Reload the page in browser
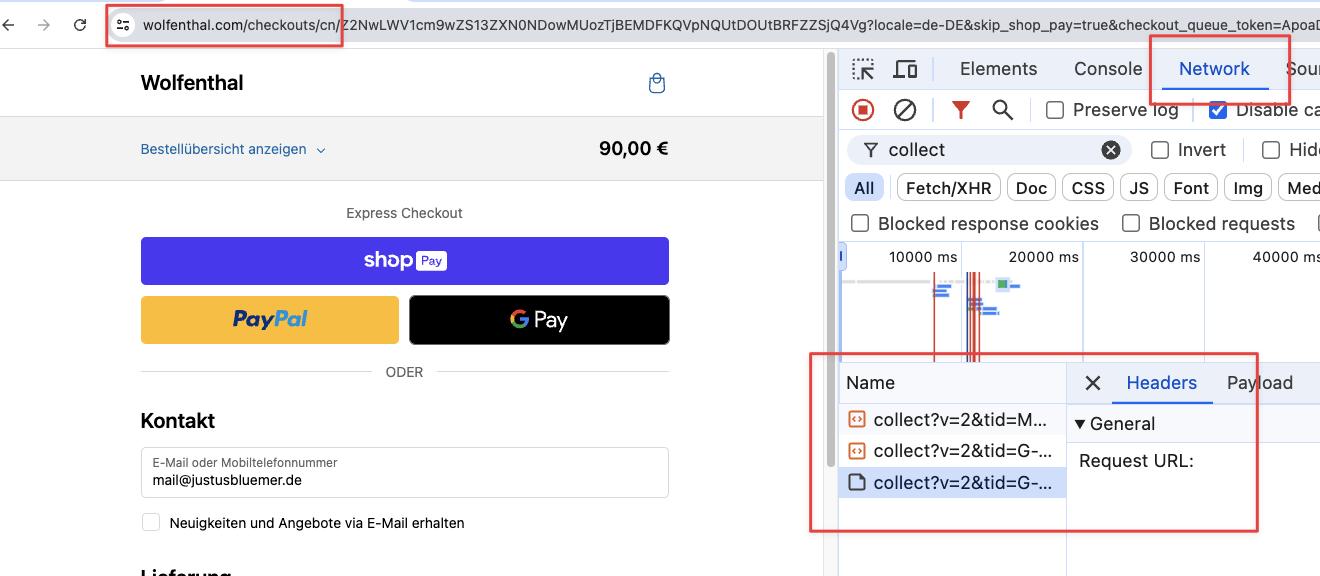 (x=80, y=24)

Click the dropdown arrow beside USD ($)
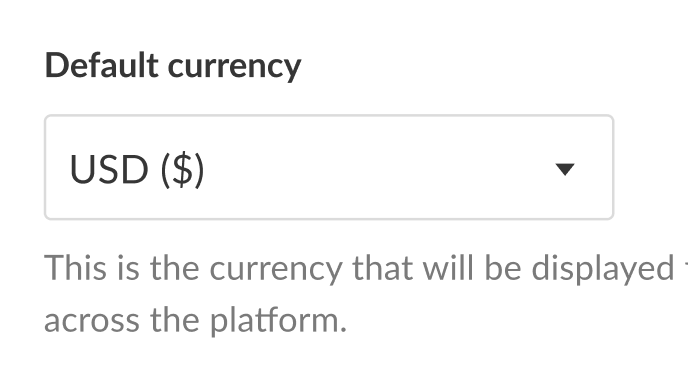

--

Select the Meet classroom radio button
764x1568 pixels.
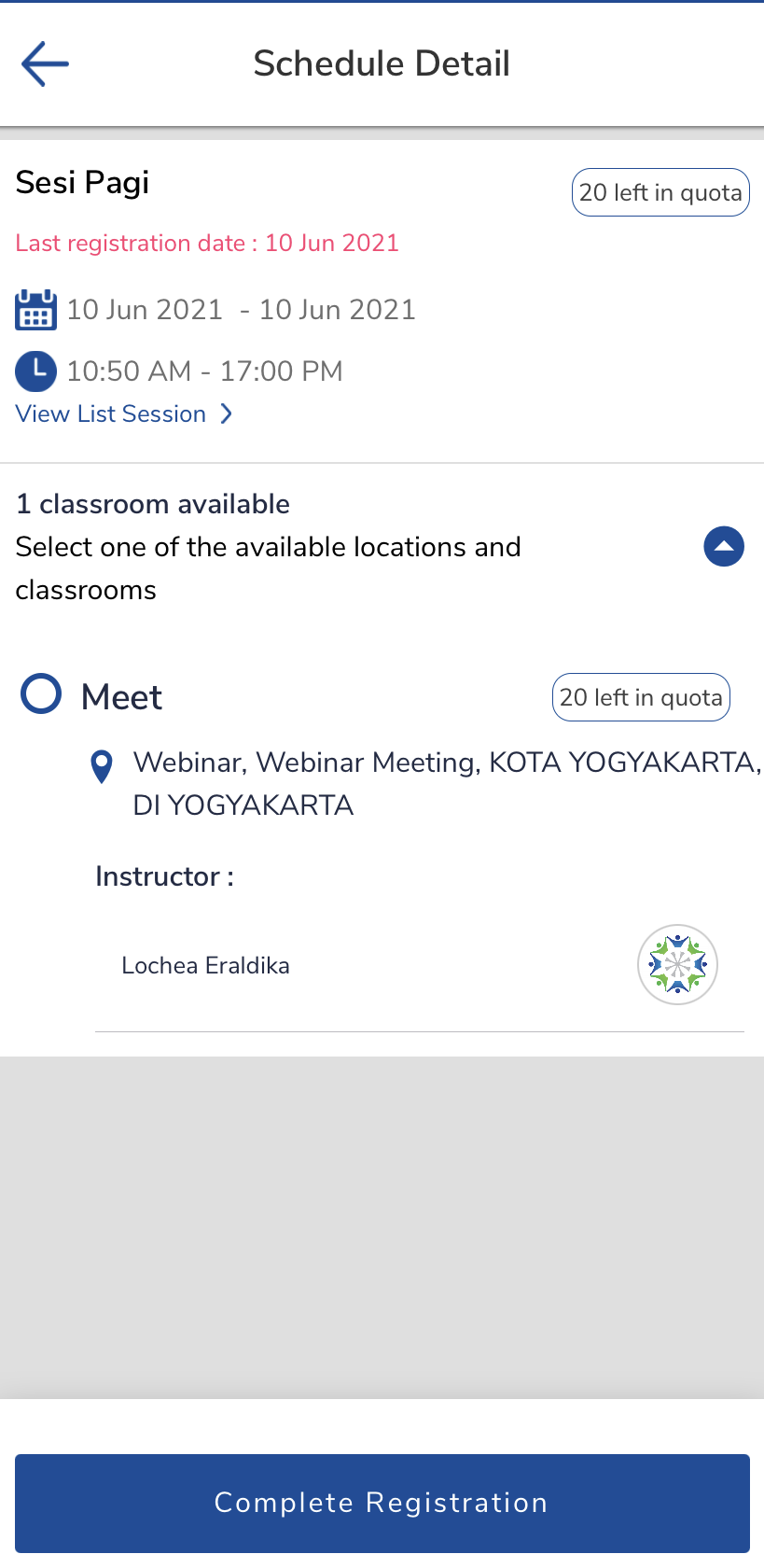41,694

TRY IT —
Copy out the lines above from the line containing "Reload the page in browser" through the line containing "Click the dropdown arrow beside USD ($)", exactly, and keep the pictures out.

WRITTEN ANSWER —
Reload the page in browser
 (x=80, y=24)

Click the dropdown arrow beside USD ($)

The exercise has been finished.